I took a slightly worn and scratched table chair and placed it against the side of the wall deep in the corner of the room. I didn’t have any paper, I told myself. But what I did have were white-painted walls unadorned by posters or art or anything.

Balancing myself on the seat, I could reach almost to the ceiling. I gripped a pencil in my hand and leaned forward. Then I wrote quickly, in a tiny, pinched, but legible script:

Francis Xavier Petrel arrived in tears at the Western State Hospital in the back of an ambulance. It was raining hard, darkness was falling rapidly, and his arms and legs were cuffed and restrained. He was twenty-one years old and more scared than he’d ever been in his entire short, and to that point, relatively uneventful life

chapter
2

F
rancis Xavier Petrel arrived in tears at the Western State Hospital in the back of an ambulance. It was raining hard, darkness was falling rapidly, and his arms and legs were cuffed and restrained. He was twenty-one years old and more scared than he’d ever been in his short, and to that point, relatively uneventful life.

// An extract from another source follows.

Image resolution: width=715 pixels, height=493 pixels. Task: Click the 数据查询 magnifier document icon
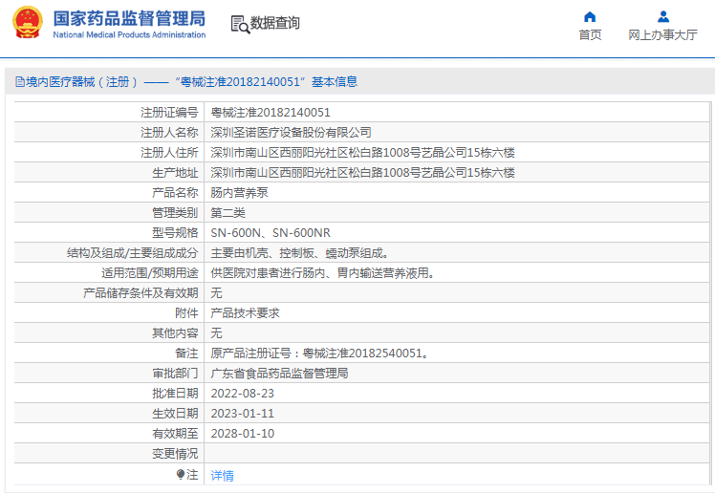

The two men who had driven him to the hospital had mostly kept their mouths closed during the ride, except to mutter complaints about the unseasonable weather, or make caustic remarks about the other drivers on the roads, none of whom seemed to meet the standards of excellence that they jointly held. The ambulance had bumped along the roadway at a moderate speed, flashing lights and urgency both ignored. There was something of dull routine in the way the two men had acted, as if the trip to the hospital was nothing more than a way-stop in the midst of an oppressively normal, decidedly boring day. One man occasionally slurped from a soda can, making a smacking noise with his lips. The other whistled snatches of popular songs. The first sported Elvis sideburns. The second had a bushy lion’s mane of hair.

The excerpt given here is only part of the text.